Binance’s war with the Securities and Exchange Commission (SEC) has culminated in a $4.3 billion settlement and the resignation of Chengpeng “CZ” Zhao as CEO. The world’s largest crypto exchange has been in battle with the US securities regulator since June 2023, when the capital markets watchdog filed 13 charges against the crypto company and its associates.

The charges were first filed five months ago with Binance accusing the SEC of walking out of negotiations for a settlement. 

At the time, Binance and its associates were charged with misusing customer funds and running an illegal crypto exchange in the US, among other accusations.  On Monday, the US Department of Justice asked Binance to pay $4.3 billion to settle criminal investigations levelled against it in relation to breaching securities laws.

According to the agreement, Binance co-founder and chief executive Changpeng “CZ” Zhao may also face criminal charges, a person familiar with the matter told Bloomberg on Monday. CZ has since stepped down as CEO of the crypto company.

Writing in a post on X, on November 21, 2023, CZ said the decision to resign his position was good for the community, Binance and himself.

“Today, I stepped down as CEO of Binance. Admittedly, it was not easy to let go emotionally. But I know it is the right thing to do. I made mistakes, and I must take responsibility. This is best for our community, for Binance, and for myself.”

Since the announcement, Binance has already started complying with the agreement, delisting multiple tokens including Aptos token $APT and Axie Infinity’s utility token $AXS, among others.

Here is a quick rundown of how Binance ended up paying $4.3 billion to the DOJ and its co-founder and CEO CZ stepping down.

In March 2023, the US Commodity Futures Trading Commission (CFTC) filed a complaint against Binance and its CEO, Changpeng Zhao in a federal court in Chicago, accusing Binance of offering unregistered securities to US residents. Samuel Lim, Binance’s former Chief Compliance Officer was also accused of aiding and abetting the company’s securities law violations.

At the time, the crypto exchange company was also being scrutinised for moving $1.8 billion in assets to hedge funds between August and December 2022 without notifying customers. Those accusations raised questions on transparency and trust given that Binance had previously told customers that the tokens were 100% backed.

The war between Binance and the SEC escalated on June 5, 2023, when the US securities watchdog filed 13 charges against CZ and his company, accusing the parties of multiple securities violations.

CZ and Binance were accused of misusing customer funds through Market Makers that CZ “owned and controlled”.  According to the June filing, this activity enabled CZ to manipulate trading on the Binance US platform.

In response to the SEC charges, Binance published a statement on its website claiming that the US capital markets regulator “aims to unilaterally define crypto market structure.”

A few days later, Binance.US announced it would delist 10 trading pairs and cease over-the-counter  (OTC) trading of cryptocurrencies. 

In August, Binance.US discontinued trading for multiple tokens, which the SEC had deemed as examples of unregistered securities including trading for AXS, CHZ, MANA, MATIC, NEAR, SAND and SOL.

Binance has continued to delist multiple tokens and crypto pairs from its platform, including the BUSD and various pairs, which are set to be discontinued at 03:00 (UTC), on November 24, 2023, just days after agreeing to pay $4.3 billion in fines to the DOJ to settle the criminal case.

:::

Instruction A –
Write out everything in the Binance article from "At the time, Binance" down to "the crypto company.".
Instruction B –
According to the Binance article, on what date did the SEC file its 13 charges against CZ and his company?
Instruction C –
List every token that the Binance article names as discontinued for trading by Binance.US in August.

(Stored records)
:::

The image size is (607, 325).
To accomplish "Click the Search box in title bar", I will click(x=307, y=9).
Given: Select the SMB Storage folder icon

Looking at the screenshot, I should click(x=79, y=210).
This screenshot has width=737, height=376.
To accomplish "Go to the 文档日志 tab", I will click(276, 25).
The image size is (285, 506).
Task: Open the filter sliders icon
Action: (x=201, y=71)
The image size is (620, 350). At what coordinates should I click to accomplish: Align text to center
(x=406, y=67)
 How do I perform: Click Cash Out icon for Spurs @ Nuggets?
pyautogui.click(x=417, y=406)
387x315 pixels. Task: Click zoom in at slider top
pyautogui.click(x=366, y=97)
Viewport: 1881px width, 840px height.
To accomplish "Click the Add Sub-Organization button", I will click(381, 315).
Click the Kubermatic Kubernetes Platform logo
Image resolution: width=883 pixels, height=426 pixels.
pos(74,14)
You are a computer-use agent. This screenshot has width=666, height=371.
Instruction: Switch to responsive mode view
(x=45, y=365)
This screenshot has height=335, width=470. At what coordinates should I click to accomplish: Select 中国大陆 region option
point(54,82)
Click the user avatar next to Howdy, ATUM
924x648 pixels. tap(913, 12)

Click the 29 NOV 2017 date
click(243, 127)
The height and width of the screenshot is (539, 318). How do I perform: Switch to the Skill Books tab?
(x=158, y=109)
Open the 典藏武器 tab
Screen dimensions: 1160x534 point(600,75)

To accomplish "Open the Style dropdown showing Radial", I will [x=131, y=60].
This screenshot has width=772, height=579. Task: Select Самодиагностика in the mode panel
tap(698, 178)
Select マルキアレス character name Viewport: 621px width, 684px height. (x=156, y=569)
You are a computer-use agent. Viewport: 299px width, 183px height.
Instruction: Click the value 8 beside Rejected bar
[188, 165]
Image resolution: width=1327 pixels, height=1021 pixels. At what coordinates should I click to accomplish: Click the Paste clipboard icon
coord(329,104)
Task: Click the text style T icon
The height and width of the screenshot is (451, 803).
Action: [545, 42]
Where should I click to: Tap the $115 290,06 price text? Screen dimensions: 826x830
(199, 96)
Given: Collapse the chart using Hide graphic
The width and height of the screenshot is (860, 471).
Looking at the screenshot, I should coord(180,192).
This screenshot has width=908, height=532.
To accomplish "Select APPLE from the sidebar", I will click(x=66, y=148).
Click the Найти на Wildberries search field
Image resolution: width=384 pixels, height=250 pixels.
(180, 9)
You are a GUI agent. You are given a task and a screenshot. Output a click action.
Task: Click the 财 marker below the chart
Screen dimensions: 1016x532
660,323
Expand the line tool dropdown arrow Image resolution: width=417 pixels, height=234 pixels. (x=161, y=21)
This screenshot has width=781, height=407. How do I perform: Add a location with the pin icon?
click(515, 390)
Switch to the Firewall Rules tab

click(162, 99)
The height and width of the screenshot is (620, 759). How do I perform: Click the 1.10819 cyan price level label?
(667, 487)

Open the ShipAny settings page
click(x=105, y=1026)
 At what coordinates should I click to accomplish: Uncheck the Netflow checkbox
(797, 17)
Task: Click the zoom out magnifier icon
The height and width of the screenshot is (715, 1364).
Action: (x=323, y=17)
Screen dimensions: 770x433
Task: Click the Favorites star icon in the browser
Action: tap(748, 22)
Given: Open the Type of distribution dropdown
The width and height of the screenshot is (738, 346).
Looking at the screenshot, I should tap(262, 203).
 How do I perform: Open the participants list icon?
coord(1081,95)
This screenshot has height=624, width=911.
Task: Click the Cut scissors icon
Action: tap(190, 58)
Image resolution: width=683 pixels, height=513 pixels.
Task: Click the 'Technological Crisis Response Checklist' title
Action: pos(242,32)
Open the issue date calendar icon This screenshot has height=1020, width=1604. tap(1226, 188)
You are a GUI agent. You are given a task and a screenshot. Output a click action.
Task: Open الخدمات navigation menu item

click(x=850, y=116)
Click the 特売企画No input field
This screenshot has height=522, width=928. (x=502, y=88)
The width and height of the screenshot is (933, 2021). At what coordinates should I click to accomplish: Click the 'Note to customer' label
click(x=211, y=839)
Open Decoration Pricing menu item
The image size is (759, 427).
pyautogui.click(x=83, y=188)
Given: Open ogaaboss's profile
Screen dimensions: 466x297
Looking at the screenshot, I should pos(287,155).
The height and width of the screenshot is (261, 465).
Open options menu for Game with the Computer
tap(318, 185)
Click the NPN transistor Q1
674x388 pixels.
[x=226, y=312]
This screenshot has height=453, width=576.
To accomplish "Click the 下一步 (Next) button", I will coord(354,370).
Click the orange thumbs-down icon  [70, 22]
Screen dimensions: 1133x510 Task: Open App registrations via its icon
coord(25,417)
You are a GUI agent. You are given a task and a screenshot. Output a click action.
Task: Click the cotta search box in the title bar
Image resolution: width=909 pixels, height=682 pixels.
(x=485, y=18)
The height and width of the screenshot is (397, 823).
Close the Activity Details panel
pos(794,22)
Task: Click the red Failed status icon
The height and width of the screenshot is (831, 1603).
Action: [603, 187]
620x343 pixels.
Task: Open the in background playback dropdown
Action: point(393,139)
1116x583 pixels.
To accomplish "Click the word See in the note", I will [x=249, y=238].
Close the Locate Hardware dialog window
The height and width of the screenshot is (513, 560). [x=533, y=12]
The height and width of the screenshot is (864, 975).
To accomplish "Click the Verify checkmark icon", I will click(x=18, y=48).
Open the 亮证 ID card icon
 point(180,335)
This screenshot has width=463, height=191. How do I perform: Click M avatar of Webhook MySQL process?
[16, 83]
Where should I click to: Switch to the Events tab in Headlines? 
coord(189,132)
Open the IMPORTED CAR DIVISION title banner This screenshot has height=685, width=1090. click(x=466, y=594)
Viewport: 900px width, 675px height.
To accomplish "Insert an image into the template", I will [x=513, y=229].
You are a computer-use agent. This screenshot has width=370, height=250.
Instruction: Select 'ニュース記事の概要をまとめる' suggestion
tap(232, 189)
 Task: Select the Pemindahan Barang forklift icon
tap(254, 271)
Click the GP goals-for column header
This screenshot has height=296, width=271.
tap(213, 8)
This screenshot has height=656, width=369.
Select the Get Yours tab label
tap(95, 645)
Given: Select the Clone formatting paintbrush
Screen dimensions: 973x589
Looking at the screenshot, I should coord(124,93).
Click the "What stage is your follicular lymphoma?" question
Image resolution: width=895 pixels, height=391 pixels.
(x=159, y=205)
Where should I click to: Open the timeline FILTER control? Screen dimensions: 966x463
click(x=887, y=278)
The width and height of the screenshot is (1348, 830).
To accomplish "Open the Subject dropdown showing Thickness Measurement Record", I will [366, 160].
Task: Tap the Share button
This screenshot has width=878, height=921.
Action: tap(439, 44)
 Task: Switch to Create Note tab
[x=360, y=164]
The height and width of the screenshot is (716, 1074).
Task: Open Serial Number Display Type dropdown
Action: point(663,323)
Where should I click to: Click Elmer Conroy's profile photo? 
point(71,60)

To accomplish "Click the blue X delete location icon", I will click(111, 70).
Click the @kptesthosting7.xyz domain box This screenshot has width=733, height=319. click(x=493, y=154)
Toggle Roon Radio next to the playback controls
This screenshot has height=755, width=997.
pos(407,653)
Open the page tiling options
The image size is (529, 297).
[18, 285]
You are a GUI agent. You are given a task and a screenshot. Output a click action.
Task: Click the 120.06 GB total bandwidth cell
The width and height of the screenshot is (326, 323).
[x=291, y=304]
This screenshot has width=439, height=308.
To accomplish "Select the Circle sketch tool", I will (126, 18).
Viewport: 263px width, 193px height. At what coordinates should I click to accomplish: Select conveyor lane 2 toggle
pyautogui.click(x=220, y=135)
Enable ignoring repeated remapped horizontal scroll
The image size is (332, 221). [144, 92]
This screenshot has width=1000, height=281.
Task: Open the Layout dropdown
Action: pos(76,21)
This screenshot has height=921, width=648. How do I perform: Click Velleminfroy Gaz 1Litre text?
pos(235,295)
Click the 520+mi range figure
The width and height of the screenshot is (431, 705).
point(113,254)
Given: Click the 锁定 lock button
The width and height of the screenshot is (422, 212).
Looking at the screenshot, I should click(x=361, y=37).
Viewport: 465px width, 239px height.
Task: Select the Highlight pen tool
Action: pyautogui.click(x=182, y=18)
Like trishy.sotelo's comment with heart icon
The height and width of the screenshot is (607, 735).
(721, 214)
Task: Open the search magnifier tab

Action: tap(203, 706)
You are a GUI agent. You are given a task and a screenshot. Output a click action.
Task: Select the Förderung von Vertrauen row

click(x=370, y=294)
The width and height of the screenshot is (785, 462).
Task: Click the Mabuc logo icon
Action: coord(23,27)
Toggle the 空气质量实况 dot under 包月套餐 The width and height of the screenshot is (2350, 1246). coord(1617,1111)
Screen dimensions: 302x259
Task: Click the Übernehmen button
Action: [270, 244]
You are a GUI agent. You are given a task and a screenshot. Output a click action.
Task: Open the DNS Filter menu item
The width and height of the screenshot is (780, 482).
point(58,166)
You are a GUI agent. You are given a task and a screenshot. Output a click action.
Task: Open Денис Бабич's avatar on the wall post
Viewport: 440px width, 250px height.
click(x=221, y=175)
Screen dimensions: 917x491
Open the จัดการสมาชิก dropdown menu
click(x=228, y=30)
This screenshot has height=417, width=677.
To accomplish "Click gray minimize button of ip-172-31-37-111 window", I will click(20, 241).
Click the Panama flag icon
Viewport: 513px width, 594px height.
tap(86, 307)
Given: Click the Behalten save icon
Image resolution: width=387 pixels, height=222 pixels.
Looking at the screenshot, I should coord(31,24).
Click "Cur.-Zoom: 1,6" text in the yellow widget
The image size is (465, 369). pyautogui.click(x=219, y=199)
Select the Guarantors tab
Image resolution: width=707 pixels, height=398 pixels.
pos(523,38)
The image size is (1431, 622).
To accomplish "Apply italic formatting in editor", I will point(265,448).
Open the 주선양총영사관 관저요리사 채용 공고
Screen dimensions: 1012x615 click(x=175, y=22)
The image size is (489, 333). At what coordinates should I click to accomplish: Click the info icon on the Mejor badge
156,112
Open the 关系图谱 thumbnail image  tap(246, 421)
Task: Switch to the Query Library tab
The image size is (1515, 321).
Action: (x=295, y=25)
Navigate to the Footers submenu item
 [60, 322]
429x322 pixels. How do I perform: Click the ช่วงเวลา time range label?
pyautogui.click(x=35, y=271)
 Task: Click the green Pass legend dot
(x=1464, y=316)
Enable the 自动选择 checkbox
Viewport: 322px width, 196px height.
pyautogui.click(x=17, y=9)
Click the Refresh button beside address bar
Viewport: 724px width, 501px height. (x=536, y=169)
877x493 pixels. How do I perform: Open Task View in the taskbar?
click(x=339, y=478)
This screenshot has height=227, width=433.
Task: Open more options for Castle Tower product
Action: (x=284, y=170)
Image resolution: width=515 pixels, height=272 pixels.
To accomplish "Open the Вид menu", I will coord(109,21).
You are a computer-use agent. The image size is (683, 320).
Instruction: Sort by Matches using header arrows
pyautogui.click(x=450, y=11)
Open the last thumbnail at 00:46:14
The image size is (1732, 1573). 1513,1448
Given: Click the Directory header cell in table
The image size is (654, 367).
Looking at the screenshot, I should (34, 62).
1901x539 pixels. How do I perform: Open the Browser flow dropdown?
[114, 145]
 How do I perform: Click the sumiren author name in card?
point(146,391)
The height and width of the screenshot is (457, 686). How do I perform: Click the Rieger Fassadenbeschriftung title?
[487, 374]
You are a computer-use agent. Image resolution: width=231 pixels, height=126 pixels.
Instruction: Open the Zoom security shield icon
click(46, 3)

:::

Answer A –
At the time, Binance and its associates were charged with misusing customer funds and running an illegal crypto exchange in the US, among other accusations.  On Monday, the US Department of Justice asked Binance to pay $4.3 billion to settle criminal investigations levelled against it in relation to breaching securities laws.

According to the agreement, Binance co-founder and chief executive Changpeng “CZ” Zhao may also face criminal charges, a person familiar with the matter told Bloomberg on Monday. CZ has since stepped down as CEO of the crypto company.

Answer B –
June 5, 2023

Answer C –
AXS, CHZ, MANA, MATIC, NEAR, SAND, SOL